Partial FAFSA fix lets students from immigrant families apply for financial aid


By Kalyn Belsha and Erica Meltzer
February 20, 2024
Students whose parents lack a Social Security number can finally fill out federal financial aid forms after the Biden administration announced a workaround Tuesday for one of the most glaring problems with what was supposed to be a simpler, easier form.
U.S. Department of Education officials say these students can leave their parent or spouse’s Social Security number blank for now, and manually enter the person’s income and tax information. The department provided details about the workaround to Chalkbeat, and plans to post them online Wednesday.
Chalkbeat first reported in January that the Social Security glitch was preventing potentially tens of thousands of eligible U.S. citizen students from applying for financial aid.
The workaround is meant to help students meet fast-approaching deadlines for certain state, college, or scholarship applications. The department promised a permanent fix is coming next month. It is also urging students who don’t have an urgent submission deadline to wait until then. Those who use the workaround will need to take additional steps in March to fully submit their application.
This puts significant pressure on school counselors and college access organizations to guide families through the process on a compressed timeline.

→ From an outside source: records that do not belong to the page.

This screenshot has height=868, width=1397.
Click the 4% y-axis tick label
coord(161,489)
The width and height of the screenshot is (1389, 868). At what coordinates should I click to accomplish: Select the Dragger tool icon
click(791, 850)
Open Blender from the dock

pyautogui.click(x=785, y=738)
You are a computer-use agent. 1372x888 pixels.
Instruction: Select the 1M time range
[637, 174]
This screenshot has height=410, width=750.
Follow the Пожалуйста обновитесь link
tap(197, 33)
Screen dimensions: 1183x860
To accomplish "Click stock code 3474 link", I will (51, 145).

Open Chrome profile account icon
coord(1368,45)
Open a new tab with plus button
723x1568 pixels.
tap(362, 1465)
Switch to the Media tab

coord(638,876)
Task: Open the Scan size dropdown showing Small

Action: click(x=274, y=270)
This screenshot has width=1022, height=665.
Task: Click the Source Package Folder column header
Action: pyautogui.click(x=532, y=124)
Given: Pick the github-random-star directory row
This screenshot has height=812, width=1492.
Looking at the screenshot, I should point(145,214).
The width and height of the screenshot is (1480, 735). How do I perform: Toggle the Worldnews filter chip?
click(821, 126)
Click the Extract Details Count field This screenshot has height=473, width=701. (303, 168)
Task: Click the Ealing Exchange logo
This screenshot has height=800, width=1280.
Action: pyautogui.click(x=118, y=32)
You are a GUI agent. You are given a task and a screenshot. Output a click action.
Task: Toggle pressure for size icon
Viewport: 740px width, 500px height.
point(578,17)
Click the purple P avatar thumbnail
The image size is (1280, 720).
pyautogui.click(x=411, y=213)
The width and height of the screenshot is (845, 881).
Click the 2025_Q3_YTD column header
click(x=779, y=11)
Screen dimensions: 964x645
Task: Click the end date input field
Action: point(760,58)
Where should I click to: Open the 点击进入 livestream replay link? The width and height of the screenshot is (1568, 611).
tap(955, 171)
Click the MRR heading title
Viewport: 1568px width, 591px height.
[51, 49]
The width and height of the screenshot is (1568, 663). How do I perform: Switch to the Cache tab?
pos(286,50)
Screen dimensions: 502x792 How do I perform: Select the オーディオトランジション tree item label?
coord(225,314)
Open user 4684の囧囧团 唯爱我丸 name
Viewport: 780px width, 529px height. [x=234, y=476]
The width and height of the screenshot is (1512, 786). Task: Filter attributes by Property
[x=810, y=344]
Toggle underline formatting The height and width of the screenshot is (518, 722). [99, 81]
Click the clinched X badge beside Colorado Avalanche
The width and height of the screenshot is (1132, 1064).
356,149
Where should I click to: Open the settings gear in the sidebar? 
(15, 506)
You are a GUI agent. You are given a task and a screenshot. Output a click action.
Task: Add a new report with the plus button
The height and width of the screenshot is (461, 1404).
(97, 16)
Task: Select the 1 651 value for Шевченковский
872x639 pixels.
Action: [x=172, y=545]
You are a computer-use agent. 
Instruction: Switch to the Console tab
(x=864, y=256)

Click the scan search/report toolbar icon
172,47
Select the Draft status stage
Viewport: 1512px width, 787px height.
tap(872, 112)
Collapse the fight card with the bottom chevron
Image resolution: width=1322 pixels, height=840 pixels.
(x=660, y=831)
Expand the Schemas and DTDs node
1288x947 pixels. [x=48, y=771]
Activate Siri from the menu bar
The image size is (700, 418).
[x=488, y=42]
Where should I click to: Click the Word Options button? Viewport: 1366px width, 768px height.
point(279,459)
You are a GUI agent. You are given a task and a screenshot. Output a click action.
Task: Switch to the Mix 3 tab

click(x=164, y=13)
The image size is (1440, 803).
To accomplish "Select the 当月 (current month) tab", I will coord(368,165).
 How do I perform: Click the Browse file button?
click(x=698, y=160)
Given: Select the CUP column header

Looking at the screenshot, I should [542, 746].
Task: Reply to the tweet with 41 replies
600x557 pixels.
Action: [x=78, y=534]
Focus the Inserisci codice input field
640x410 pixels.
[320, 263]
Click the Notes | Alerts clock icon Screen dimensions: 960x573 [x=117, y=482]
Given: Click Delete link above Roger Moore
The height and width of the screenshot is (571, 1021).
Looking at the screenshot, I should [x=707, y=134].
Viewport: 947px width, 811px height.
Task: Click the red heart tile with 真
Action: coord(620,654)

The Better FAFSA, as the new version of the Free Application for Federal Financial Aid is known, was supposed to make it easier for students to apply for aid for college. While more than 4 million students have completed the form successfully, the rollout has been plagued by glitches and delays. Far fewer students have completed the form than in previous years, and frustration and anxiety is mounting among parents, counselors, and college administrators.